Cheating among high school students is a "game," a challenge of skill like shoplifting or sneaking a beer. It's "socially accepted" and "everyone does it." The best methods are the "wandering eye" and the ages-old "cheat sheet," but some students still use mirrors and write on the backs of desks.
These results of an admittedly informal poll of student habits of Colonel Zadok Magruder High School in Rockville will be published in today's issue of the student newspaper, the Magruder Eagel.
Teacher Chuck Bollweg, the paper's adviser, said he was "shocked" that 153 of the 159 students answering the poll said they had cheated sometime during high school. As a result of the survey, Bollweg said he is now convinced that "I don't have any student who would stand up in front of the class and say that cheating is morally wrong."
Newspaper editor Mark Martins was not surprised, however. "I've seen some pretty unbelievable things," he said. "Last week I saw a girl with a cheat sheet. When the teacher came by to question her, she hit it and acted as if he was trying to search her personal parts. What could he do? He walked away."
Montgomery County is an affluent area with an unusually high number of professional parents and college-bound students, a fact that Bollweg believes is part of the problem.
"It's college pressure, peer pressure," he said. "I think it's getting worse. The students' attitude is the attitude of society right now, a carry-over from Watergate. They have so many things to point to, Marvin Mandel and so on. They learn it from their parents who cheat on income taxes and speed limits."

### Aim of the task
Using the article on student cheating, decide whether each statement agrees with it: (a) Chuck Bollweg was surprised by how many students admitted to cheating; (b) Mark Martins was also surprised by the poll results; (c) Bollweg sees the county's affluence as part of the problem. Answer yes or no for each, and quote the words from the article that decide it. The listing that comes next is separate material with no link to the article on student cheating.

### Given material

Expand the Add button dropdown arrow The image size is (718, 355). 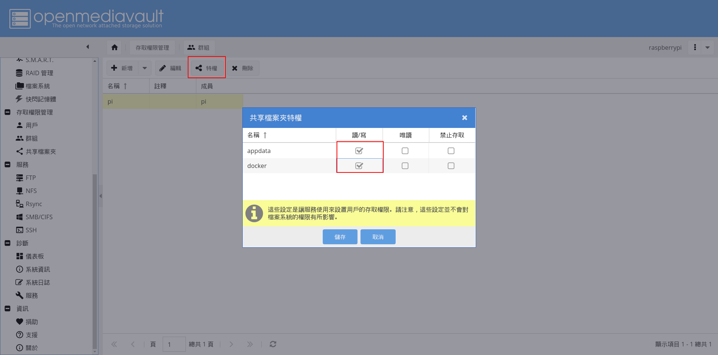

### Solved exercise
(a) Yes: "he was "shocked" that 153 of the 159 students answering the poll said they had cheated sometime during high school"
(b) No: "Newspaper editor Mark Martins was not surprised, however."
(c) Yes: "Montgomery County is an affluent area with an unusually high number of professional parents and college-bound students, a fact that Bollweg believes is part of the problem."